3. Tools to reduce computational cost

As anticipated, RD is a computationally expensive process. As a consequence, a number of measures have been proposed to simplify or speed-up the analysis, basically trading off accuracy in the DPF evaluation with promptness; just a few of them are cited here, but the list is quite huge, and literature is full of examples [2, 5].

3.1 MonteCarlo and Latin hypercube samplings

Among viable approaches for stochastic analysis involved in statistical approaches, MonteCarlo (MC) technique is the simplest one. In the classical MC analysis, a probabilistically based sampling procedure is used to generate a finite number K of sampling points $\tilde{p}_{k}$ in the DOF space, and to get a collection of $f$ values [1]. These values are used to approximate mean and variance by using weighted summation of such values, the weights being simply 1/K. Note that the mapping obtained in this way can also be used to evaluate effects of single parameters e.g. by using scatter plots, or by creating a regression model using sampling points, but for these tasks more effective approaches will be introduced below. The same considerations of course apply to UP, but will be omitted here for the sake of brevity. Uncertainty quantification obtained by MC is reliable, but very poor in computational efficiency (the mean and the variance converge as 1/ $\surd$ K). As the computational burden of every evaluation of the objective function is in general not negligible, this “brute force” approach can be unfeasible in most cases. In addition, since plain MC does not exploit information about $f$ , but just probabilistic models of DOF, there is no assurance that a sample element will be generated from any particular subset of the sample space, and points with low probability but high consequences (e.g. the worst case) are likely to be missed.

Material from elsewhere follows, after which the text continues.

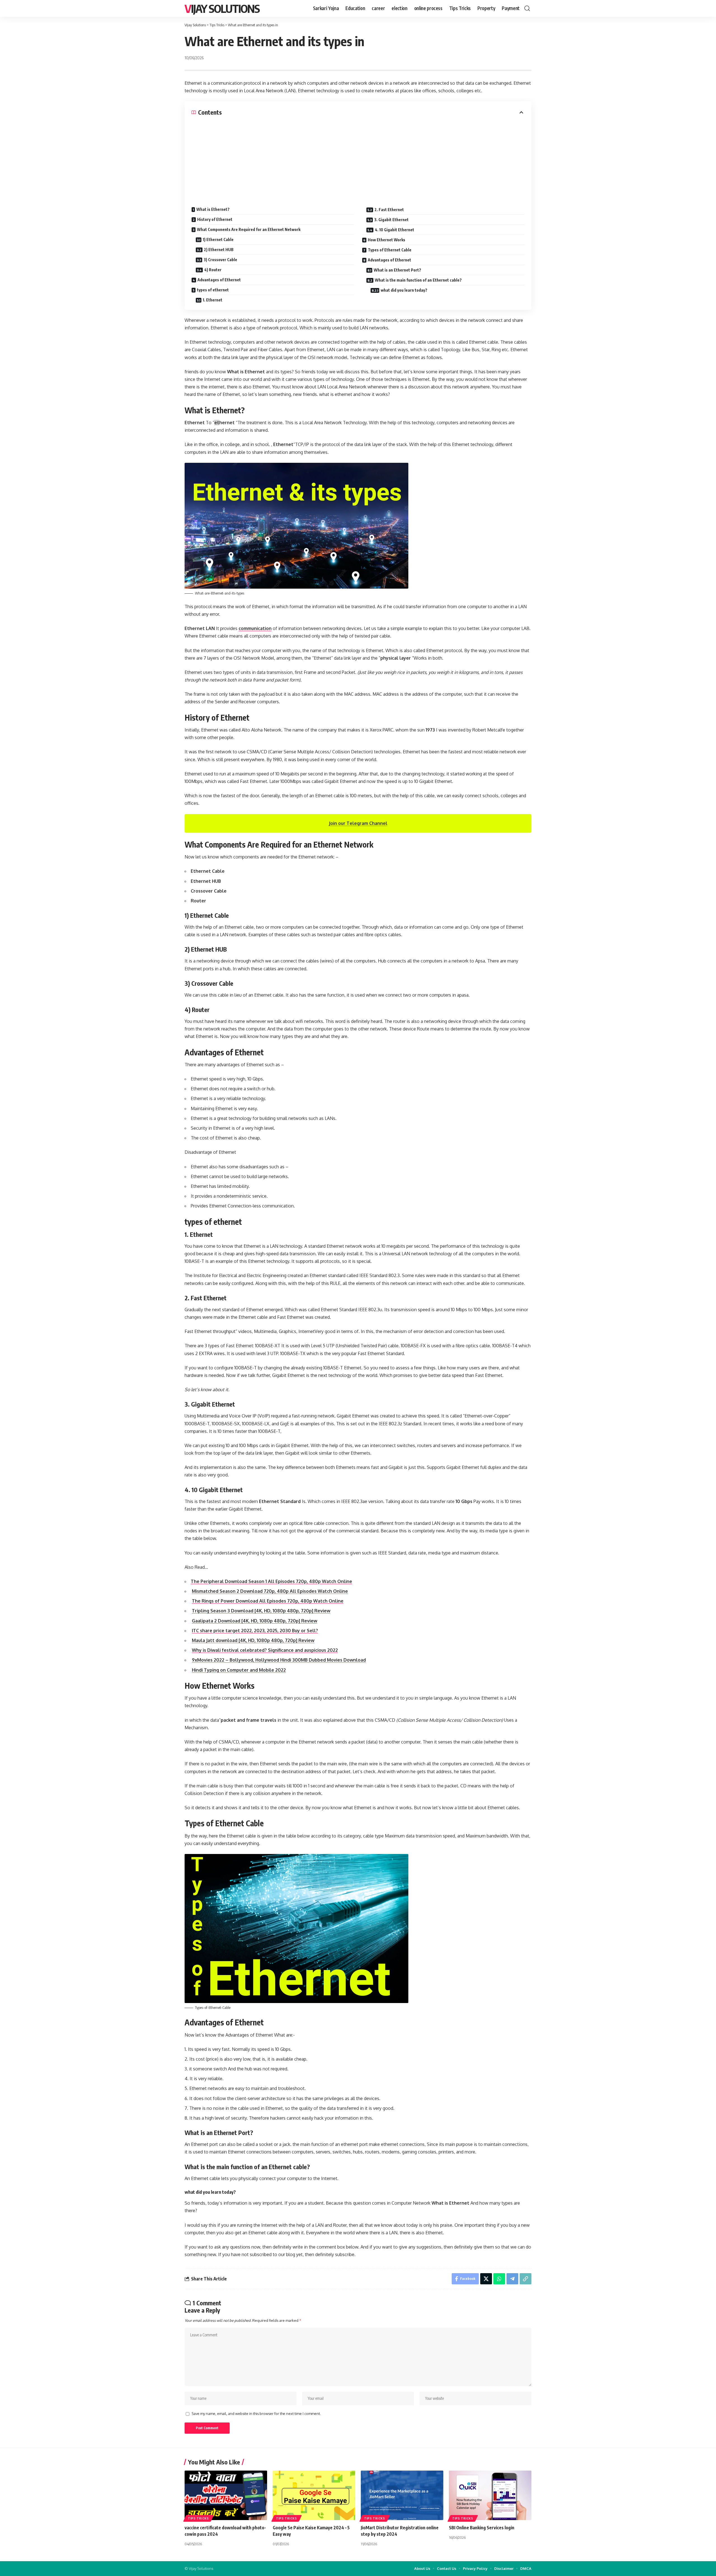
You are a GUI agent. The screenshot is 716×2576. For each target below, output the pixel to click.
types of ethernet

Stratified sampling [1, 8] provides a way to mitigate MC problems by specifying subsets from which sample elements will be selected, but the approach requires the definition of “desired” subsets (or strata) taking advantage of information about $f$ , and the computation of a probability distribution allowing to sample non uniformly the DOF. When the number N of DOF is high, the determination of strata and strata probabilities becomes a major undertaking. Latin Hypercube Sampling (LHS) can be viewed as a compromise procedure that incorporates many of the desirable features of random sampling and stratified sampling and also produces more stable analysis outcomes than MC sampling. LHS operates in the following manner to generate a sample of size K from DOF space, coherent with the probabilistic properties of DOF:

the tolerance range of each DOF is exhaustively divided into K disjoint intervals of equal probability, and one value is randomly selected from each interval;

the K values for the first DOF are paired at random (without replacement) with the K values for the second DOF. These K pairs are combined at random (without replacement) with the K values for the third DOF, generating K triples. The procedure iterates until K N-tuples are generated;

the set of K N-tuples constitutes the Latin Hypercube, and the performance function $f$ is evaluated in the points of the tuples, to generate the set of values for mean and variance estimation.

This method works only if DOF are not correlated, but a number of methods exist to generate a set of sampling points showing the same correlation as for the DOF [8].

3.2 Unscented transform

While the classical MC approaches keep generality at the price of a high number of function calls, Unscented Transform (UT) specifically choose a reduced number of points (sigma points) in the DOF (or UP) space to have the same known statistical properties of parameters, and “propagates” sigma points through $f$ to get its statistics as a weighted sum of values at sigma points. The most adopted set of sigma points was proposed in [9]. In the case of DOF, the set is composed by K $=$ 2N $+$ 1 points $\tilde{p}_{k}$ ( $k=$ 0, …, 2N $+$ 1), and related weights $w_{k}$ , which result symmetric with respect to the origin:

$\displaystyle\left.{\begin{array}[]{ll}\tilde{p}_{0}=\text{p}_{0},&w_{0}=% \epsilon/\left(\text{N}+\varepsilon\right)\\ \tilde{p}_{k}=\text{p}_{0}+\left(\sqrt{\left(N+\epsilon\right)\underline{% \Sigma}}\right)_{k},&w_{k}=1/\left(\text{2N}+2\varepsilon\right)\\ \tilde{p}_{k+N}=\text{p}_{0}-\left(\sqrt{\left(N+\epsilon\right)\underline{% \Sigma}}\right)_{k},&w_{k+N}=1/\left(\text{2N}+2\varepsilon\right)\\ \end{array}}\right.$ (3)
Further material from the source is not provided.